願わくば、著者のわたしが楽しんで書き綴ったのと同じくらい、読者の皆様にも楽しんだり驚いたりしていただけますように

という言葉が引用されていた。

 宮部さんは「次はどうやって読者をおどろかそうかしら?」と考え、それを楽しんでいるのかもしれない。書き手が楽しんで書いているからこそ、マンネリにならず、いつも新鮮な印象を受けるのだろう。

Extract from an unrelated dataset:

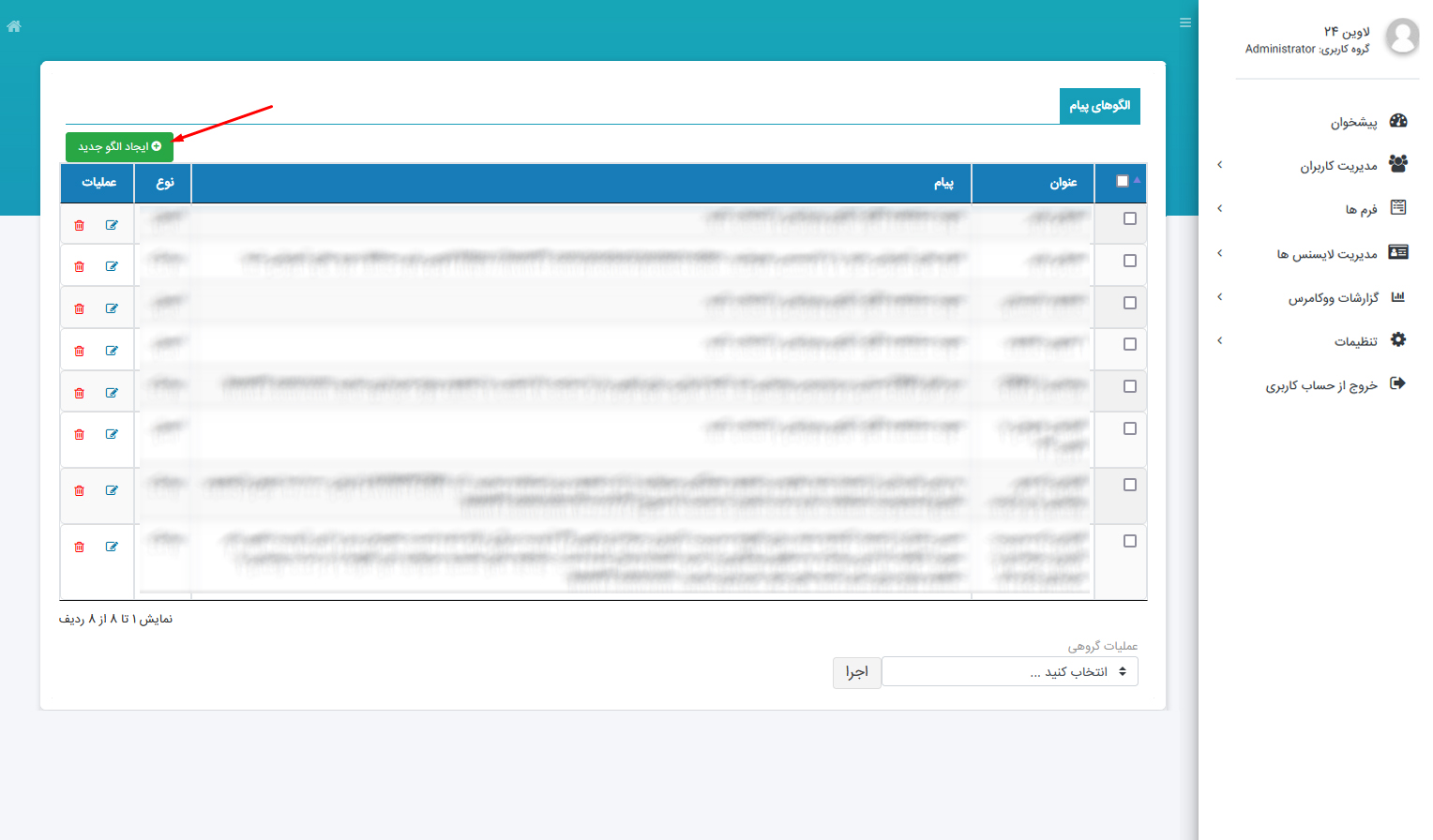Click the user avatar profile icon

coord(1402,37)
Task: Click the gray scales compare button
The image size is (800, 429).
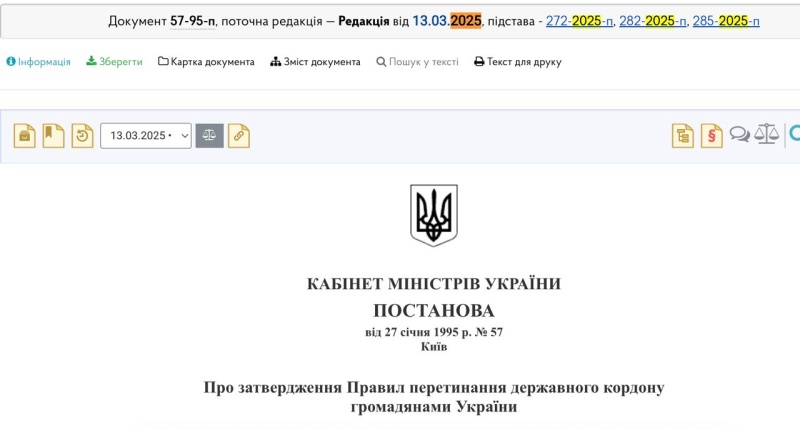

同じくあとがきに 「近いものをあげるとすると都築道夫」と紹介してあった。なるほど、なんだかこの雰囲気、どこかで会ったことがあるようだと思ったのは、そうだったのかもしれない。 都築道夫さんも好きな作家の一人だ。 でも、宮部さんの面白いところは、この作品がたとえば都築さんと似ていたとしても、ほかの作品は全く趣向が違う。前にも書いたことがあるけれども、なんと手品のネタをたくさんもった作家さんだろうと思うのである。

  そう、宮部みゆきさんを手品師にたとえるとすると、旅客機消失のような大物芸もやり、引田天巧のようなショーもあり、そうして、今回の長い長い殺人のような 巧みなテーブルマジックありという 多芸な作家さんだなあと思った。